(Sources contributing to this hybrid report: Green Car Congress; Fast Lane – Sec. LaHood’s Blog; Autoblog; Detroit News; LA Times; Business Week)
Finally, the curtains came down on the Cash For Clunkers program on Monday @8PM. After much hype and chaos the program closed its doors with a mixed record. Secretary LaHood calls is a great success while some others say no pointing to the choas around the program’s final days when the computer systems crashed as the dealers tried to submit their transcation data for reimbursements. In anycase, the program has left a wonderful memory in the minds of many economists and possibly underlined the fact that indeed the Government has some clever tricks up the sleeves to stimulate a lagging economy, especially for the automakers whose future looked very gloomy before this program came in to place.
After one month, an extra $2 billion in funding and an absolute mess of paperwork, Cash for Clunkers has finally petered out. The final numbers are in and the program resulted in 700,000 sales totaling $2.877 billion in $3,500 and $4,500 vouchers handed out at dealerships across the nation. An additional $100 million was set aside for administration costs, or about $144 for every claim processed, leaving $23 million in the kitty.
The program offered consumers rebates of $3,500 or $4,500 off the price of a new vehicle in return for trading in their older, less fuel-efficient vehicles to be scrapped. The trade-in vehicles needed to get 18 miles per gallon or less.
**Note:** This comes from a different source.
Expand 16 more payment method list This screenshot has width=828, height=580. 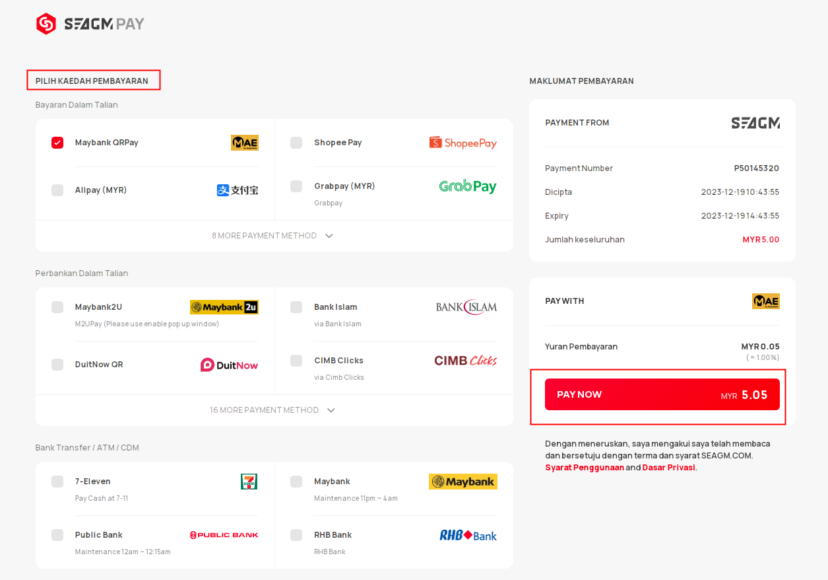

Here are some interesting snippets collected from various sources around the web (thank me for making it easy for you).
- The US Cash for Clunkers program (CARS) ended Tuesday night with 690,114 dealer transaction submitted worth $2,877.9 million.
- Eighty-four percent of consumers traded in trucks and 59% purchased passenger cars.
- The average fuel economy of the vehicles traded in was 15.8 mpg and the average fuel economy of vehicles purchased is 24.9 mpg: a 58% improvement.
- Cars purchased under the program are, on average, 19% above the average fuel economy of all new cars currently available.
Image Courtesy: Green Car Congress
Green Car Congress notes that Toyota reaped the largest percentage of sales under the CARS program (19.4%), followed by GM (17.6%) and Ford (14.4%). Honda came in fourth at 13.0%.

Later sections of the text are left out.